WIKIMEDIA, DJAMPAAmong heaps of discarded plastic bottles, scientists working in Japan have found a new species of bacterium, dubbed Ideonella sakaiensis after the town where it was discovered, that appears to be able to break down and metabolize Poly(ethylene terephthalate) (PET), a common plastic used in packaging. I. sakaiensis uses two enzymes—a so-called PETase and one called MHETase—to degrade PET into monomers, which in turn fuel the bacteria’s growth. The researchers reported their findings in Science Friday (March 11).
“Large quantities of PET have accumulated in environments across the globe,” coauthor Kohei Oda of Kyoto Institute of Technology in Japan told New Scientist. “So, to solve this problem, microbes that break it down could be useful.”
But I. sakaiensis works slowly. Oda and colleagues found that it took the bacteria six weeks to fully break down a small film of amorphous PET, which is flimsier than the crystalline PET typically used in packaging. For this newly discovered microbe to be useful in industrial recycling scenarios, researchers would have to dial up its reaction rates to make a dent in the billions of tons of PET used in packaging every year around the globe.

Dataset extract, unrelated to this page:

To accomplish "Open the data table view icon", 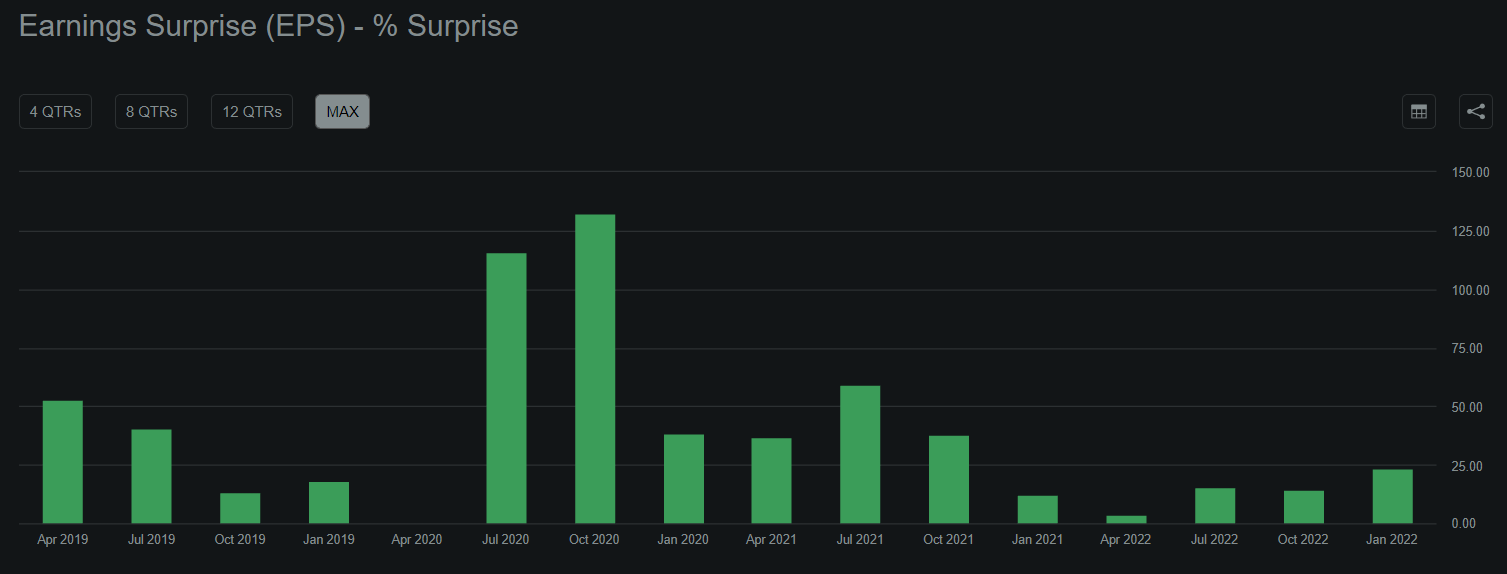I will (x=1418, y=112).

Still, the new discovery is a hopeful development towards the ultimate goal of bio recycling. “In contrast to other recycling methods, due to the high specificity of the enzymes, PET building blocks could even be extracted from mixed plastics waste or from composite materials,” Georg Geubitz, head of the institute of environmental biotechnology at the University of Natural Resources and Life Sciences, Austria, who was not involved with the study, told Chemistry World.